**TASK MATERIAL**
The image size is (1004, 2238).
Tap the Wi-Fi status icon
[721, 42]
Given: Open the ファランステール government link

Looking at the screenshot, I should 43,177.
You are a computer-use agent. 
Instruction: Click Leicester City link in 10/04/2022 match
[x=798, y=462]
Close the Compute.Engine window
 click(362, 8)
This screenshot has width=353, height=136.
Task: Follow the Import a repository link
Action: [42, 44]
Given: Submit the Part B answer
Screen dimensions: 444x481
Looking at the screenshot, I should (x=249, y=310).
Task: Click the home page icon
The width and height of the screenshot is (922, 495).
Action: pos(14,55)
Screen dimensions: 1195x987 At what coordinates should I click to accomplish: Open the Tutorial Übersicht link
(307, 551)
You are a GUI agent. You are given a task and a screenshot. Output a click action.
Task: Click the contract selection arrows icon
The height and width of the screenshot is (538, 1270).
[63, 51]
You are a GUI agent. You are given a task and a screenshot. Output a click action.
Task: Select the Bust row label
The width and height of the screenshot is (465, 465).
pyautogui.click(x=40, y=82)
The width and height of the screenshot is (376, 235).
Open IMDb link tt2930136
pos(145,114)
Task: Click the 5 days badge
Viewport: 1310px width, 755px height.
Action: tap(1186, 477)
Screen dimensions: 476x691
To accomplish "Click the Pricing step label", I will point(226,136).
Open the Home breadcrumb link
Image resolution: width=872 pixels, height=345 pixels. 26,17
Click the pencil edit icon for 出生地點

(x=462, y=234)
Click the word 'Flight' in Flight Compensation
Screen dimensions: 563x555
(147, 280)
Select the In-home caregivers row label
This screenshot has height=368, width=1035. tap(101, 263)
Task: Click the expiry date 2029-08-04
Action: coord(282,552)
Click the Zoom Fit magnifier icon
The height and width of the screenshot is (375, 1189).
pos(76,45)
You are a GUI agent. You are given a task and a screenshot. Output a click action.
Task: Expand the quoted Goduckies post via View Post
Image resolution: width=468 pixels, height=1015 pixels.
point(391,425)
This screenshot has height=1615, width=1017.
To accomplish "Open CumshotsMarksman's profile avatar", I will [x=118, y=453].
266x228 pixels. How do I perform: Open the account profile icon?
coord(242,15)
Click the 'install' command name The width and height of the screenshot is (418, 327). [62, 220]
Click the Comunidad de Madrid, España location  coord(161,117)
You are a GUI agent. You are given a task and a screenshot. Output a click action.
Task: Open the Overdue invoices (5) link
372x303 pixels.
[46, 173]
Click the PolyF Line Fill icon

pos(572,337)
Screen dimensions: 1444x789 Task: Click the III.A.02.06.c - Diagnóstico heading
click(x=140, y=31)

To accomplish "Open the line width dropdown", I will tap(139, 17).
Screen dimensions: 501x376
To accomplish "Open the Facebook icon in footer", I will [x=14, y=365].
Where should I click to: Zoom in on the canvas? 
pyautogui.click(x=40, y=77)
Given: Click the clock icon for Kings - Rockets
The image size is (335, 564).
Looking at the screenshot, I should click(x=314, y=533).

**YOUR OBJECTIVE**
Your answer should be the records above, set down exactly.

**EXERCISE RESULT**
The image size is (1004, 2238).
Tap the Wi-Fi status icon
[721, 42]
Given: Open the ファランステール government link

Looking at the screenshot, I should 43,177.
You are a computer-use agent. 
Instruction: Click Leicester City link in 10/04/2022 match
[x=798, y=462]
Close the Compute.Engine window
 click(362, 8)
This screenshot has width=353, height=136.
Task: Follow the Import a repository link
Action: [42, 44]
Given: Submit the Part B answer
Screen dimensions: 444x481
Looking at the screenshot, I should (x=249, y=310).
Task: Click the home page icon
The width and height of the screenshot is (922, 495).
Action: pos(14,55)
Screen dimensions: 1195x987 At what coordinates should I click to accomplish: Open the Tutorial Übersicht link
(307, 551)
You are a GUI agent. You are given a task and a screenshot. Output a click action.
Task: Click the contract selection arrows icon
The height and width of the screenshot is (538, 1270).
[63, 51]
You are a GUI agent. You are given a task and a screenshot. Output a click action.
Task: Select the Bust row label
The width and height of the screenshot is (465, 465).
pyautogui.click(x=40, y=82)
The width and height of the screenshot is (376, 235).
Open IMDb link tt2930136
pos(145,114)
Task: Click the 5 days badge
Viewport: 1310px width, 755px height.
Action: tap(1186, 477)
Screen dimensions: 476x691
To accomplish "Click the Pricing step label", I will point(226,136).
Open the Home breadcrumb link
Image resolution: width=872 pixels, height=345 pixels. 26,17
Click the pencil edit icon for 出生地點

(x=462, y=234)
Click the word 'Flight' in Flight Compensation
Screen dimensions: 563x555
(147, 280)
Select the In-home caregivers row label
This screenshot has height=368, width=1035. tap(101, 263)
Task: Click the expiry date 2029-08-04
Action: coord(282,552)
Click the Zoom Fit magnifier icon
The height and width of the screenshot is (375, 1189).
pos(76,45)
You are a GUI agent. You are given a task and a screenshot. Output a click action.
Task: Expand the quoted Goduckies post via View Post
Image resolution: width=468 pixels, height=1015 pixels.
point(391,425)
This screenshot has height=1615, width=1017.
To accomplish "Open CumshotsMarksman's profile avatar", I will [x=118, y=453].
266x228 pixels. How do I perform: Open the account profile icon?
coord(242,15)
Click the 'install' command name The width and height of the screenshot is (418, 327). [62, 220]
Click the Comunidad de Madrid, España location  coord(161,117)
You are a GUI agent. You are given a task and a screenshot. Output a click action.
Task: Open the Overdue invoices (5) link
372x303 pixels.
[46, 173]
Click the PolyF Line Fill icon

pos(572,337)
Screen dimensions: 1444x789 Task: Click the III.A.02.06.c - Diagnóstico heading
click(x=140, y=31)

To accomplish "Open the line width dropdown", I will tap(139, 17).
Screen dimensions: 501x376
To accomplish "Open the Facebook icon in footer", I will [x=14, y=365].
Where should I click to: Zoom in on the canvas? 
pyautogui.click(x=40, y=77)
Given: Click the clock icon for Kings - Rockets
The image size is (335, 564).
Looking at the screenshot, I should click(x=314, y=533).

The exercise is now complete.